The trend was even more apparent among single people over 55; in this category, 50% prefer being single while 17% would rather be in a relationship. It appears singledom is popular across the board; in fact, the single versus relationship conundrum was only a close run among those who’d been single for less than six months – 38% said they’d rather be in a relationship, just nudging ahead of those who’d prefer to be single on 37%.
These results suggest that singletons aren’t universally ‘looking for love’, but in many cases are happy to live the single life – perhaps indefinitely – or bide their time before finding a partner.
Love after lockdown
We wanted to find out whether people’s dating priorities have changed given the pandemic. Our survey revealed:
- 16-24-year-olds were the most likely age group to say their outlook on relationships has changed due to the pandemic (60% said it has, compared to 18% of over-55s).
- Women were more likely than men (52% to 44%) to agree that their outlook on relationships has changed since the lockdowns began.
- The North East (66%) was the region most likely to say their outlook had changed, with Yorkshire and the Humber the least likely (35%).
But how exactly have people’s outlooks changed? While many are enjoying being single, it’s no contradiction that when they do seek a relationship, they’d increasingly like it to be a serious one.

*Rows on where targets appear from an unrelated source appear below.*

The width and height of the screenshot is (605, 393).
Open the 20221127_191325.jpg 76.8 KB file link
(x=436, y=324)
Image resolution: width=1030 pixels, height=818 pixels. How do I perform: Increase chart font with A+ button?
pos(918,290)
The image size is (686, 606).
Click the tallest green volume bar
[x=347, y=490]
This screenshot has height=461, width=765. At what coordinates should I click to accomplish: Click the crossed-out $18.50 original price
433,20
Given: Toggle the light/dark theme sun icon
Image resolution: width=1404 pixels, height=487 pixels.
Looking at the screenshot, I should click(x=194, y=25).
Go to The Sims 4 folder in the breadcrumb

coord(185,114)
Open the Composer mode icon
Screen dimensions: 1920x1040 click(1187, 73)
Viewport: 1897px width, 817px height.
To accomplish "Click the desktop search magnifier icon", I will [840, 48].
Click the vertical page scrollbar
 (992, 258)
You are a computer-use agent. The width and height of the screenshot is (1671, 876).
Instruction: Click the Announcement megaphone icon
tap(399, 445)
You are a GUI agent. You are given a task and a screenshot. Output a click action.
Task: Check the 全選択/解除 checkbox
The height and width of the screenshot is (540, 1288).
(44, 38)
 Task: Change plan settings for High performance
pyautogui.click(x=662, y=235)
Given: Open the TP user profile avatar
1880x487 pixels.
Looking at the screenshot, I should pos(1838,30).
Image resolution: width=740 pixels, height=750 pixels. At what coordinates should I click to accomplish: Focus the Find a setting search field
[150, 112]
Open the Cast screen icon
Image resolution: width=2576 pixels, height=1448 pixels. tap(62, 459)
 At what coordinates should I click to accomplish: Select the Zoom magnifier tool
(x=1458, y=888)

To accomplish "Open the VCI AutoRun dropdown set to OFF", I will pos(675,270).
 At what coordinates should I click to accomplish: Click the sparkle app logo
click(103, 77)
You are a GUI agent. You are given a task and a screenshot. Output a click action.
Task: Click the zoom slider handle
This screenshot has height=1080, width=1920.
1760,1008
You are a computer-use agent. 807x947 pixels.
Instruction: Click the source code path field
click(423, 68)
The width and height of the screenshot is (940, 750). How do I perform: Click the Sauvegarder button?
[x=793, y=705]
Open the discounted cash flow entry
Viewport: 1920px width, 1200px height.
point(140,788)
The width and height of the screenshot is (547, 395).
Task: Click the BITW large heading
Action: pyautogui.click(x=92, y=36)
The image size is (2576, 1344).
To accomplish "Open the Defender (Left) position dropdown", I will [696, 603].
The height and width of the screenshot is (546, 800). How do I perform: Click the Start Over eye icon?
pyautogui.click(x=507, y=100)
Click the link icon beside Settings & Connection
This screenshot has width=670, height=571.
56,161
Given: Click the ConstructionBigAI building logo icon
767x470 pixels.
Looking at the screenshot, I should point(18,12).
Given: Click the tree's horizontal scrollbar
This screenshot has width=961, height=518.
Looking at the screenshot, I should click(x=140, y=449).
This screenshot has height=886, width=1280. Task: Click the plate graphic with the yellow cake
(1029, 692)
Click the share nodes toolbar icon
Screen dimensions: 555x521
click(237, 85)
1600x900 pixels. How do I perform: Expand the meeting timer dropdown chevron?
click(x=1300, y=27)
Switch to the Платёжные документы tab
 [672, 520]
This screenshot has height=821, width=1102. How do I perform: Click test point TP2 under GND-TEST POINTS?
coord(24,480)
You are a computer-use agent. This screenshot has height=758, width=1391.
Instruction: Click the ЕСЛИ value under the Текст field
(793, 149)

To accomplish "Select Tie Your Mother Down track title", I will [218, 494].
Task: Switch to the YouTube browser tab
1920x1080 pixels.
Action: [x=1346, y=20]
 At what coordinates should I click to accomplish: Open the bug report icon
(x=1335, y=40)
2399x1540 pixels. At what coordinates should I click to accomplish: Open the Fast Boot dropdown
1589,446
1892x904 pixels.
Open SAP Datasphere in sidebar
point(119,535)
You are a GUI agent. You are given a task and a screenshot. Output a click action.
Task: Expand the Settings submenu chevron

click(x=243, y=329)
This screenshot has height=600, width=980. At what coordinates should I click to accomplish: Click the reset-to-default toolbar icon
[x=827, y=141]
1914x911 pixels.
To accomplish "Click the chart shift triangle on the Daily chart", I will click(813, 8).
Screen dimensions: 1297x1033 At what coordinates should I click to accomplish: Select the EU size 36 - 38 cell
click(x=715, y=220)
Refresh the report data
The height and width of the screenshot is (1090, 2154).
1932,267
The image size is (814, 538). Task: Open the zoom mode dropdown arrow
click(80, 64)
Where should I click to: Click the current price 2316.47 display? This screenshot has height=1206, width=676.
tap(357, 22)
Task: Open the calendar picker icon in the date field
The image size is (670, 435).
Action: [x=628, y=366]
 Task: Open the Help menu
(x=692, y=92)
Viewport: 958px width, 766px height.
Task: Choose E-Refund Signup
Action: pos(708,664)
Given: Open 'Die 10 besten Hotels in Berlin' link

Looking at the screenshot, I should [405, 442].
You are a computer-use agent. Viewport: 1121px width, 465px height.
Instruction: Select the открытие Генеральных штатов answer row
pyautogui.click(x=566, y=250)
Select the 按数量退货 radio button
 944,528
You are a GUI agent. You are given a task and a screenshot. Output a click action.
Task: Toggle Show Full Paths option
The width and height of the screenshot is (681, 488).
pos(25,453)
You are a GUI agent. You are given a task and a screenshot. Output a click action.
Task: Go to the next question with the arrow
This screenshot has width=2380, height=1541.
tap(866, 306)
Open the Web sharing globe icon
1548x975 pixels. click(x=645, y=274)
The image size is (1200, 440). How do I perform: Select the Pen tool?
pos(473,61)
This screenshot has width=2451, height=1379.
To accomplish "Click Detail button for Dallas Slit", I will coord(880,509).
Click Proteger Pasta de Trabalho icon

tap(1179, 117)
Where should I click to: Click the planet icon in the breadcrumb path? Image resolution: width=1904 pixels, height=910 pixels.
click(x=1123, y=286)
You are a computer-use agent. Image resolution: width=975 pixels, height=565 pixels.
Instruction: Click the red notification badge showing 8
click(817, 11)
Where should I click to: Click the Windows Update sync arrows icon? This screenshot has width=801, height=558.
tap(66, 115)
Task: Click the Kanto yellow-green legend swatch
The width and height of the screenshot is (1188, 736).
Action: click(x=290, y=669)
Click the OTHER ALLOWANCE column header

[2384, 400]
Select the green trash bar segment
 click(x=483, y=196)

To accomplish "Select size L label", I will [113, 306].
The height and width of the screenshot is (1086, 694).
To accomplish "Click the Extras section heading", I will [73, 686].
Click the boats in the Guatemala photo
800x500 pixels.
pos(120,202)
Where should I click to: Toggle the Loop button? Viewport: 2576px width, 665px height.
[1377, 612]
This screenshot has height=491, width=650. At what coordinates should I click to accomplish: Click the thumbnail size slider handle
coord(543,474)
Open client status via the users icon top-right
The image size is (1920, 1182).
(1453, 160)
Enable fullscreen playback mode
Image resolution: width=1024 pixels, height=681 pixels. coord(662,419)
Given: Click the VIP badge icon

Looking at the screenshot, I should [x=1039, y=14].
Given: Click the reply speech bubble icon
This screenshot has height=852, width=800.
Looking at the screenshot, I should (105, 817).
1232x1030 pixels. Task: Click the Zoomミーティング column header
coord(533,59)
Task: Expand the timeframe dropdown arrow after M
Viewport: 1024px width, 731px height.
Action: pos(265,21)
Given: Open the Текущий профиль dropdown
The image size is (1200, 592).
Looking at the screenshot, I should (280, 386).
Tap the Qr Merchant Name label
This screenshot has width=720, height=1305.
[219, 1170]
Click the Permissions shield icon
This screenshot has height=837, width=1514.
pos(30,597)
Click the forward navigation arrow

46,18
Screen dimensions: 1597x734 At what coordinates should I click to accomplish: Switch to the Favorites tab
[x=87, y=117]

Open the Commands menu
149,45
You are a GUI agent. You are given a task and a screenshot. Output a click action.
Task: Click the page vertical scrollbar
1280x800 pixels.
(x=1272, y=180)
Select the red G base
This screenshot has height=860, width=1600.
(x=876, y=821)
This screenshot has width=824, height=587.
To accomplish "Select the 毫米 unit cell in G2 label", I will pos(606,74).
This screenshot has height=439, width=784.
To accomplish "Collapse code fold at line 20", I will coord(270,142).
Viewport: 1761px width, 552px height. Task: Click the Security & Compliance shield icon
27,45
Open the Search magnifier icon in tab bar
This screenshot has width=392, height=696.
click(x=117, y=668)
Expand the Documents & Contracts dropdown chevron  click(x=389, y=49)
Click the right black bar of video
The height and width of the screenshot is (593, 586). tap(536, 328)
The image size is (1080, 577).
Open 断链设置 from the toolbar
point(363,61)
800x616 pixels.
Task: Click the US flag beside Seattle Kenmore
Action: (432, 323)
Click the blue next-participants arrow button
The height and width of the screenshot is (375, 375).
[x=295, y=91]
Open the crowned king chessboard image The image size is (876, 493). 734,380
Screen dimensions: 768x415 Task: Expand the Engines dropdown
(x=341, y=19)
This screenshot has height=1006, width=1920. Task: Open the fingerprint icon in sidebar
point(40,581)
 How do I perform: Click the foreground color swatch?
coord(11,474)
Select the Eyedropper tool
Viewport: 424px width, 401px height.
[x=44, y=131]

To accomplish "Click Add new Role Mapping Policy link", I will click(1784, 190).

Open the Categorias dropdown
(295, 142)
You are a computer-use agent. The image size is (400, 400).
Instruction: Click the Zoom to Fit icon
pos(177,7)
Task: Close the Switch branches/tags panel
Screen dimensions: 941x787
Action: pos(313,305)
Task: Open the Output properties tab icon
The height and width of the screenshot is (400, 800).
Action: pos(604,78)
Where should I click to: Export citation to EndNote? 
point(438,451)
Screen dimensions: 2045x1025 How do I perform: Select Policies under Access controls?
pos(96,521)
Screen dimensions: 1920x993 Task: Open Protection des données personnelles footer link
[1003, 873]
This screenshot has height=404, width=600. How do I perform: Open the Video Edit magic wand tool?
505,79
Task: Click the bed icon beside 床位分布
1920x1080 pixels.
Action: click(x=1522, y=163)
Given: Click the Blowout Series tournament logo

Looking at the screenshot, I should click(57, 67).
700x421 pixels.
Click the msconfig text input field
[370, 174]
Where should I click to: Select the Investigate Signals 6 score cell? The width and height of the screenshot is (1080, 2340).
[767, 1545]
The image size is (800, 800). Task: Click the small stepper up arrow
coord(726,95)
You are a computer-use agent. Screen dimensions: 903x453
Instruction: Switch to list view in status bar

According to our survey, 57% of the UK are more open to a serious relationship than before the pandemic, compared to 37% who are more open to a casual relationship. But those who’ve been single for longer – more than five years – are even more likely (75%) to say they’re more open to finding that special someone. This compares to just 51% of those who’ve been single for under six months who say they are more open to a serious relationship than before.
As you can see, loyalty is the quality in a partner that people were most likely to select – totalling 47% of respondents. From our findings, we can reasonably conclude that many people are making mature and considered decisions about their romantic futures, and that lockdown has accelerated this process. While marriage rates are the lowest on record – according to the Office for National Statistics – the divorce rate is also the lowest it’s been since 1971. Everyone has different priorities, whether that’s settling down or living the single life, and our research presents an encouraging picture that people are thinking carefully about what’s right for them.
Love beyond lockdown
Theatres, cinemas and concert halls were once popular dating venues, and it’s fair to say their absence makes the heart grow fonder. But while the past year has been tough for many, the resourcefulness of singletons – from virtual dates to learning to love the park – has meant the dating scene has remained strong. For many, it’s been a chance to reconnect with what they really want out of life, whether that’s settling down or staying single. And as we look forward to a world of cupid without coronavirus, perhaps some of our new virtual habits will be here to stay.
We surveyed 1,000 single people in the UK to understand their dating habits prior to and during the 2020 coronavirus pandemic. We also asked them their thoughts on dating post-lockdown, and how their views on relationships had changed during the pandemic.